Es gebe ein Übergewicht bei Projekten gegen Rechtsextremismus, sagte de Maizière laut „Berliner Morgenpost“ nun am Montag.

Ich finde, jetzt reicht’s, Herr Minister.

Zuerst ihr leicht zu durchschauendes Wahlkampfmanöver, um eine missliebige politische Plattform auszuschalten und Stimmen im rechten Lager sammeln. Und nun die werbewirksame Indoktrinierung Jugendlicher. Ihre Kampagne gegen Links ist schlicht Furcht, so unmittelbar vor der Wahl mit berechtigter Kritik konfrontiert zu werden – einer Kritik, die Sie innerhalb des neoliberalen Lagers (also auch von der neoliberal gewendeten SPD) längst nicht mehr zu befürchten brauchen. Als Marktradikaler sind sie keineswegs ein Hort von Maß und Mitte in der politischen Landschaft. Kapitalismus ist von den extremistischen Weltanschauungen lediglich diejenige, die gerade an der Macht ist.

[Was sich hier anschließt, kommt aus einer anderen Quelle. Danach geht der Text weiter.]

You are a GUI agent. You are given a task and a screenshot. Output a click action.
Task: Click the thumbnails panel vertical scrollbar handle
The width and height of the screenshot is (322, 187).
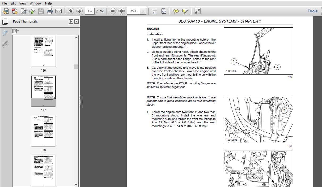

Und der andere schlimme Extremismus, der rechte, hat auch schon längst wieder einen Fuß in der Tür der Macht. Nicht weil die AfD ernsthaft demnächst den Kanzler stellen wird, sondern weil Politiker wie Sie und Herr Seehofer die neue Rechte nur noch dadurch bekämpfen, dass sie sich ihr immer ähnlicher machen. Nicht GegendemonstrantInnen, die sich der neuen brauen Pest auf den Straßen und Plätzen entgegenstellen, „werten die Nazis auf“; Sie tun es, indem sie deren Parolen aus der Schmuddelecke in die Hohen Häuser etablierter Schlipsträger-Seriosität holen – das biederes Law and Order-Denken der Rechten und ihre xenophobe Volkstümelei.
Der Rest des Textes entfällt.